At first I wondered if mod was particularly easy to implement at the binary level (would that even make a difference, regarding decisions about what should be a "fundamental" operator and what shouldn't?) but it seems not to be. Is it just much more commonly used in programming than I think?

Best Answer

I am sure it is common because many CPU architectures implement modulus as a second output of the integer divide instruction.

I don't recall it being present in 1970s CPUs (6800, 8080, Z80, 1604, etc.), but by the 1980s, the Intel 8086 and 8088, as well as the Motorola 6809 had it.

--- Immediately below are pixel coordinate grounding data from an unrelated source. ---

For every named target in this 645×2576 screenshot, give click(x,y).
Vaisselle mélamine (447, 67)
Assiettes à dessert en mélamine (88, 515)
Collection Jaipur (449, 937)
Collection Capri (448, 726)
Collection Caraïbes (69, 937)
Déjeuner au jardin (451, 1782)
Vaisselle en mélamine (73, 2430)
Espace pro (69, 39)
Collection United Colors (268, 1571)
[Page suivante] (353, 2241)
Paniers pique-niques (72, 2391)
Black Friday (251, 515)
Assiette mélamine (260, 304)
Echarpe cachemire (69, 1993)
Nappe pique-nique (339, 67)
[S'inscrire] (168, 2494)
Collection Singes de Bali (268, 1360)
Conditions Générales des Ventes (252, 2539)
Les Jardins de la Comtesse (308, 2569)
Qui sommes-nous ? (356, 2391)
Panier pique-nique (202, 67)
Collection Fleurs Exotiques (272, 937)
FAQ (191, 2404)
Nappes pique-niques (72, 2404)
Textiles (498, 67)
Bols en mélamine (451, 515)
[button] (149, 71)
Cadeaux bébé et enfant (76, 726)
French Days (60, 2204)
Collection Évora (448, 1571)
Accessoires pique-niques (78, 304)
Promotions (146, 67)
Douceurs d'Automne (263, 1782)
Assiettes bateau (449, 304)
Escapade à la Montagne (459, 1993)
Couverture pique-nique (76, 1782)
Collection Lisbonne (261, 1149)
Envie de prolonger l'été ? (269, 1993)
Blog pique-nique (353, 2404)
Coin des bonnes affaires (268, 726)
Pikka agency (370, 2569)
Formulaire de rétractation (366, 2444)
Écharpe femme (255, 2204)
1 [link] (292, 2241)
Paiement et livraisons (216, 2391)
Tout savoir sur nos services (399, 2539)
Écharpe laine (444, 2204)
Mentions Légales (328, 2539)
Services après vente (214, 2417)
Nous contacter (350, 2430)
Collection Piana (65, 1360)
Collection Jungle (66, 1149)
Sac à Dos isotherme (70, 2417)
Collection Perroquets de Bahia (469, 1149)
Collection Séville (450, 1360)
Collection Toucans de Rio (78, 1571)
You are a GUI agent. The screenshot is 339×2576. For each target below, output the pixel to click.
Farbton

The PDP-11 instruction architecture specified DIV producing a quotient and a remainder from the beginning (1970), though the MUL and DIV instructions were not present on early designs, but could be transparently emulated by an "instruction not implemented trap" and implemented with a handler that did bit twiddling. Probably the PDP-11 feature encouraged the very first edition of the C language providing the % feature. (Ever notice how a percent sign has a slash in it? That makes it a cleverish choice for a division related operator.)

The presence of modulus in C alone can probably explain its presence in all modern languages. C has a very large family of descendants and was otherwise quite influential.